Maskerade
Penelope sie an, und in ihren Augen leuchtete es schüchtern auf. Liz steigerte sich siegesgewiß in einen Redeschwall hinein, um die Stille zu füllen. „Ich bin aus Massachusetts. Ich hatte bis vor etwa zwei Wochen keine Ahnung, daß ich herkommen würde, weil ich heiraten wollte — nun, und statt dessen sitze ich jetzt hier.“ Ich wirke wohl ziemlich lächerlich, dachte sie ärgerlich, aber zumindest überbrückte sie die Kluft. „Sonntags gibt es um fünf oder sechs in Haus Nummer Zwei Tee, habe ich gehört, aber bis dahin ist es noch lange. Weißt du, ob es um fünf oder sechs Uhr ist?“
„Um fünf“, erwiderte das Mädchen.
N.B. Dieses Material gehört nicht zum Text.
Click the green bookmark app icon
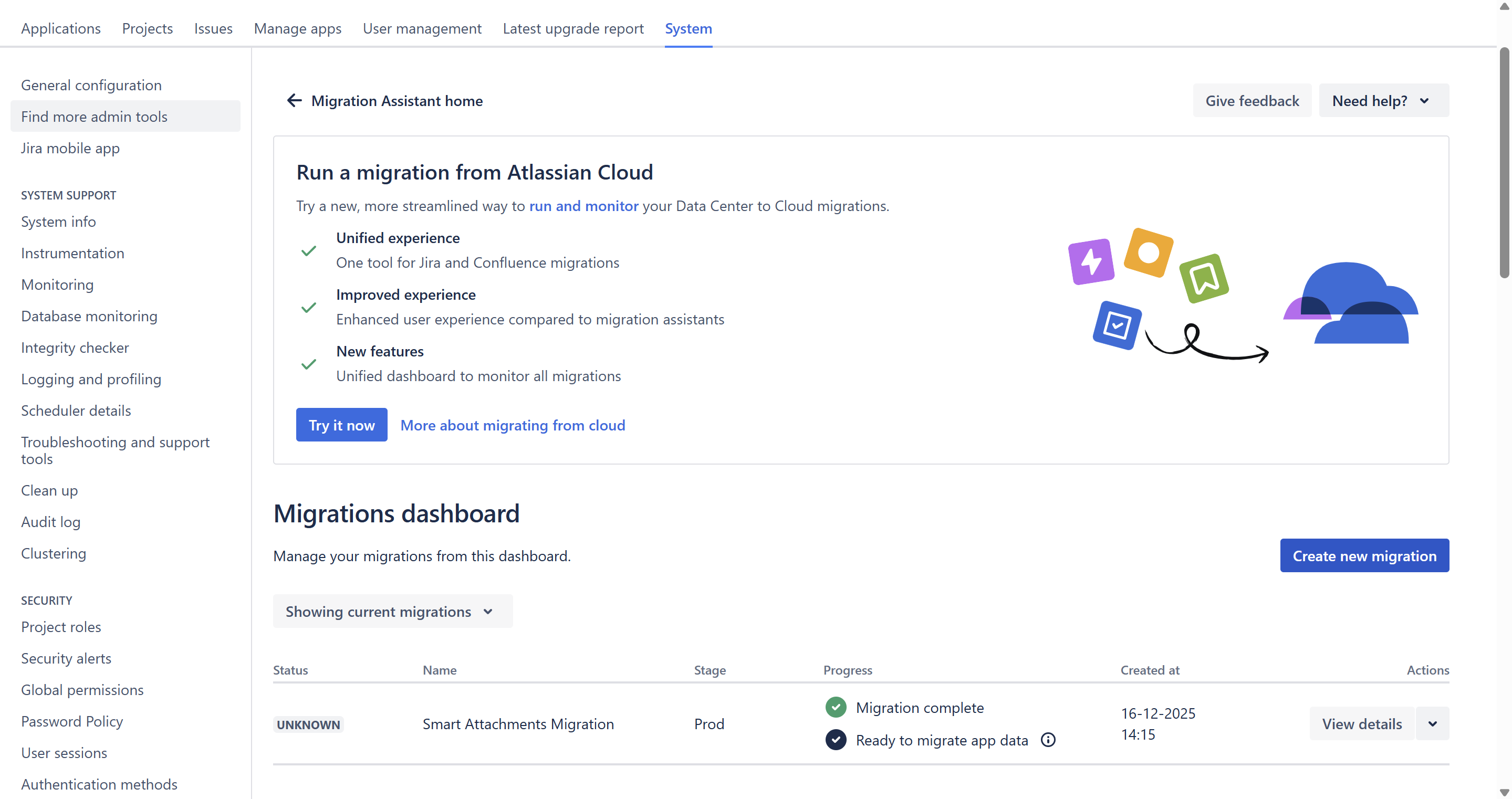The image size is (1512, 799). (1203, 278)
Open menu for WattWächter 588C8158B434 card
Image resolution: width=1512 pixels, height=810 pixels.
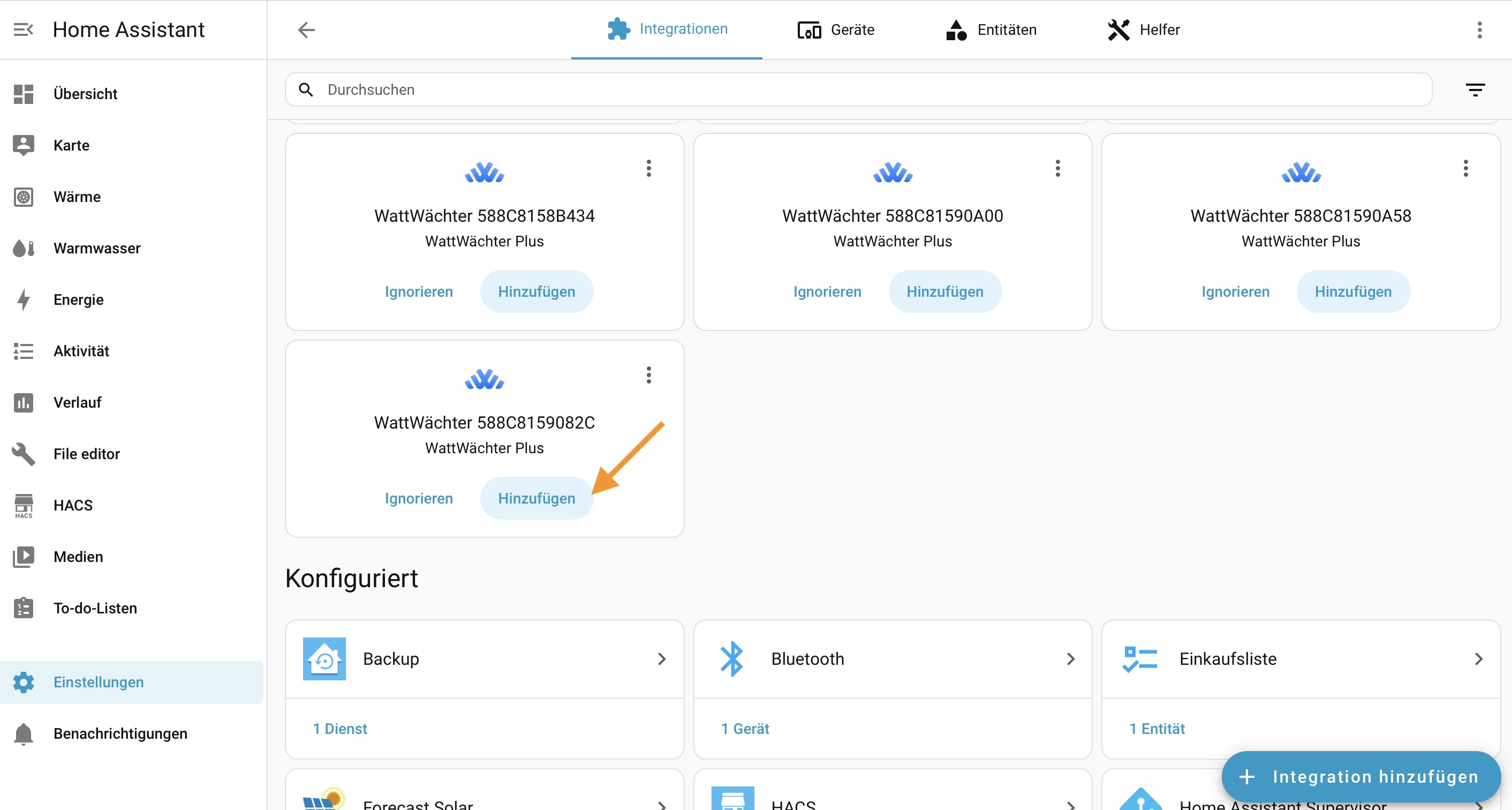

Sie zeigte nun ein gewisses Interesse, blieb aber noch immer sehr still.
Liz nickte. Sie konnte sich ausmalen, wie Melanie vor Lachen brüllen würde, wenn sie Zeuge von Liz’ Annäherungsversuchen wäre, aber gerade das bestärkte sie nun in ihrem Entschluß. „Also, um fünf Uhr dann“, schloß sie und fügte impulsiv hinzu: „Wie wäre es, wenn wir zwei bis zum Tee zusammen ins Kino gingen? Das heißt, wenn du nicht schrecklich viel zu tun hast?“ Penelope seufzte, oder hatte sie bisher nur ihren Atem angehalten und ließ ihn nun plötzlich ausströmen? „Gut“, hauchte sie.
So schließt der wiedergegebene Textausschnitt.